▶ [Stored items]:
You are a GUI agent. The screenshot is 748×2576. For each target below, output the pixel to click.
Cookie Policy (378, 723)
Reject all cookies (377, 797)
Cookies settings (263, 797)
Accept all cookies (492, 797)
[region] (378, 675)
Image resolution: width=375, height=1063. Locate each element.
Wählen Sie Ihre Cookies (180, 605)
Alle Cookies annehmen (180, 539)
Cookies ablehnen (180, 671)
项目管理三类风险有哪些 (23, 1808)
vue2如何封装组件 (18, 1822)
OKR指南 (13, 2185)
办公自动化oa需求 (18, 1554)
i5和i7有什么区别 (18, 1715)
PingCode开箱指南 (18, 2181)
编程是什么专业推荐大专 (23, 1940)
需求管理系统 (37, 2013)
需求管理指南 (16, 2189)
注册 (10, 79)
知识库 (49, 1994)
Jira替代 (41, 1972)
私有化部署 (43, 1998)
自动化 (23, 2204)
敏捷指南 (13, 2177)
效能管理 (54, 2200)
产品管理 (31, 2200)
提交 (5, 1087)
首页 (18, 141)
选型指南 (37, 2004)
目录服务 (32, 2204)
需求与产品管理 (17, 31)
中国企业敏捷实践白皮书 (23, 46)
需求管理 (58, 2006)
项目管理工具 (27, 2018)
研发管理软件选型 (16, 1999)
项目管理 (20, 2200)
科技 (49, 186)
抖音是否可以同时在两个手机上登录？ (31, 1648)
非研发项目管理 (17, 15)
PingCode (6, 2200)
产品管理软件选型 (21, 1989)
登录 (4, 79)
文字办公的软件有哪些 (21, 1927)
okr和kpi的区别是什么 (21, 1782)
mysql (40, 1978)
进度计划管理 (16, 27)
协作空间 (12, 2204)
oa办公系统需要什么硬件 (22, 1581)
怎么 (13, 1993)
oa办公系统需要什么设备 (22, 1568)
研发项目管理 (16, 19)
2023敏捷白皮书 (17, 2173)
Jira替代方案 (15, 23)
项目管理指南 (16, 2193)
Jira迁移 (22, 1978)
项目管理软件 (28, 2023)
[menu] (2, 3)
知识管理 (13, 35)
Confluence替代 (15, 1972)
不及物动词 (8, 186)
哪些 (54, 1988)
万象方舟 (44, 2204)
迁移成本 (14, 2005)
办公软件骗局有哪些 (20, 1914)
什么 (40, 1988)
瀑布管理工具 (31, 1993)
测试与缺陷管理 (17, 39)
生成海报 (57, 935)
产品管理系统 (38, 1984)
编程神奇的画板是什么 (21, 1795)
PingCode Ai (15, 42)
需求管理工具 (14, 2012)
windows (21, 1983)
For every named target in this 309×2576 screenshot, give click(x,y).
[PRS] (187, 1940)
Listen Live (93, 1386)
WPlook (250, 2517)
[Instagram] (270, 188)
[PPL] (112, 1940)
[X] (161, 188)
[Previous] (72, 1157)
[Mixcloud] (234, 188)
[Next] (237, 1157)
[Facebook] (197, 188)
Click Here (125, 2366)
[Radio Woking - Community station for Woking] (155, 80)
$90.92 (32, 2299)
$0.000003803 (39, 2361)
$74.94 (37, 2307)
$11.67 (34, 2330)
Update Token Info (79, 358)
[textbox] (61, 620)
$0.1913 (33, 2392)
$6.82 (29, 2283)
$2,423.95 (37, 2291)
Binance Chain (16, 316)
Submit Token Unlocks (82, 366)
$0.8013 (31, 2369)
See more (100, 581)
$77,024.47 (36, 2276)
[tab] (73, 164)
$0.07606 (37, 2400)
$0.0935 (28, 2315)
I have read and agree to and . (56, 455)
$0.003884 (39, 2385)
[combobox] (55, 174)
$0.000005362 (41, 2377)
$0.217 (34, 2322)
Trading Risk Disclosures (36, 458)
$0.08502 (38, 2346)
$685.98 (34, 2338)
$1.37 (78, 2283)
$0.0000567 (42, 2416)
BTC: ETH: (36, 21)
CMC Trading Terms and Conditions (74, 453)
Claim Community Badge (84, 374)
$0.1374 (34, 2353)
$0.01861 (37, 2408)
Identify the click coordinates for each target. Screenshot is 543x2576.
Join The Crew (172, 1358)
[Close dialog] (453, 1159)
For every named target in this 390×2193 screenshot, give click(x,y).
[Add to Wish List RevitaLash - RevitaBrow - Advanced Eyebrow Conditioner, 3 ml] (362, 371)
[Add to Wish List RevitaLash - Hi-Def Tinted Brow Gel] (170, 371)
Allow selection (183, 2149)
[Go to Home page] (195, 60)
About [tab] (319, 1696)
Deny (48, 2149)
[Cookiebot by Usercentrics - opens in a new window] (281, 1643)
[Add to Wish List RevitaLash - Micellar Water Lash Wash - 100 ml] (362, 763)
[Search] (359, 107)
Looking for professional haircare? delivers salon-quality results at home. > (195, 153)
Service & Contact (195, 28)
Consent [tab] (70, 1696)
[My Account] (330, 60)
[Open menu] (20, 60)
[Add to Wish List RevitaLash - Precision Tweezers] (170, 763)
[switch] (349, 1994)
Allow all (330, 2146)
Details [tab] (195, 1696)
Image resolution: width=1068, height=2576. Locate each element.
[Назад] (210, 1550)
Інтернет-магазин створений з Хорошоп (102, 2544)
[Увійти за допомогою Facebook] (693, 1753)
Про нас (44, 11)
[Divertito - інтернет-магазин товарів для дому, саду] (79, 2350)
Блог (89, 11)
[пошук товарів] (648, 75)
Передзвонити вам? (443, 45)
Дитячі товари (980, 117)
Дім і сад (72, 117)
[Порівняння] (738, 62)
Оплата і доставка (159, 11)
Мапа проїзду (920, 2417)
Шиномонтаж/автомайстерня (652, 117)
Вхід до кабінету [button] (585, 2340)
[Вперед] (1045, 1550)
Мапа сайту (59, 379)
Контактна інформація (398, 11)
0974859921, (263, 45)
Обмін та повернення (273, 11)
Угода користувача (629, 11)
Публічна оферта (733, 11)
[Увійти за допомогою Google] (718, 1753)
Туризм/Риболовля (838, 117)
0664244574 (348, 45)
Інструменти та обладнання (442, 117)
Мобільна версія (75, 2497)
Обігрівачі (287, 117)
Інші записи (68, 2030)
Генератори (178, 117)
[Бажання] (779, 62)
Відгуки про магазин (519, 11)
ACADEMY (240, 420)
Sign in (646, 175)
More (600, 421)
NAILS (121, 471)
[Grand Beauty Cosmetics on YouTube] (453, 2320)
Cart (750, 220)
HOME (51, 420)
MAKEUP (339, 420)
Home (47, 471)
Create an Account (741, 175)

▶ [TASK STATEMENT]: Take the lines from the start of the records through the line holding "[Next] (237, 1157)", both included, and please print them exactly, with nothing else.

▶ [OUTPUT]:
You are a GUI agent. The screenshot is 748×2576. For each target below, output the pixel to click.
Cookie Policy (378, 723)
Reject all cookies (377, 797)
Cookies settings (263, 797)
Accept all cookies (492, 797)
[region] (378, 675)
Image resolution: width=375, height=1063. Locate each element.
Wählen Sie Ihre Cookies (180, 605)
Alle Cookies annehmen (180, 539)
Cookies ablehnen (180, 671)
项目管理三类风险有哪些 (23, 1808)
vue2如何封装组件 (18, 1822)
OKR指南 (13, 2185)
办公自动化oa需求 (18, 1554)
i5和i7有什么区别 (18, 1715)
PingCode开箱指南 (18, 2181)
编程是什么专业推荐大专 (23, 1940)
需求管理系统 (37, 2013)
需求管理指南 (16, 2189)
注册 (10, 79)
知识库 (49, 1994)
Jira替代 (41, 1972)
私有化部署 (43, 1998)
自动化 (23, 2204)
敏捷指南 (13, 2177)
效能管理 (54, 2200)
产品管理 (31, 2200)
提交 (5, 1087)
首页 (18, 141)
选型指南 (37, 2004)
目录服务 (32, 2204)
需求与产品管理 (17, 31)
中国企业敏捷实践白皮书 (23, 46)
需求管理 (58, 2006)
项目管理工具 (27, 2018)
研发管理软件选型 (16, 1999)
项目管理 (20, 2200)
科技 (49, 186)
抖音是否可以同时在两个手机上登录？ (31, 1648)
非研发项目管理 (17, 15)
PingCode (6, 2200)
产品管理软件选型 (21, 1989)
登录 (4, 79)
文字办公的软件有哪些 (21, 1927)
okr和kpi的区别是什么 (21, 1782)
mysql (40, 1978)
进度计划管理 (16, 27)
协作空间 (12, 2204)
oa办公系统需要什么硬件 (22, 1581)
怎么 (13, 1993)
oa办公系统需要什么设备 (22, 1568)
研发项目管理 (16, 19)
2023敏捷白皮书 (17, 2173)
Jira替代方案 (15, 23)
项目管理指南 (16, 2193)
Jira迁移 (22, 1978)
项目管理软件 (28, 2023)
[menu] (2, 3)
知识管理 (13, 35)
Confluence替代 (15, 1972)
不及物动词 (8, 186)
哪些 (54, 1988)
万象方舟 (44, 2204)
迁移成本 (14, 2005)
办公软件骗局有哪些 (20, 1914)
什么 (40, 1988)
瀑布管理工具 (31, 1993)
测试与缺陷管理 (17, 39)
生成海报 (57, 935)
产品管理系统 (38, 1984)
编程神奇的画板是什么 (21, 1795)
PingCode Ai (15, 42)
需求管理工具 (14, 2012)
windows (21, 1983)
For every named target in this 309×2576 screenshot, give click(x,y).
[PRS] (187, 1940)
Listen Live (93, 1386)
WPlook (250, 2517)
[Instagram] (270, 188)
[PPL] (112, 1940)
[X] (161, 188)
[Previous] (72, 1157)
[Mixcloud] (234, 188)
[Next] (237, 1157)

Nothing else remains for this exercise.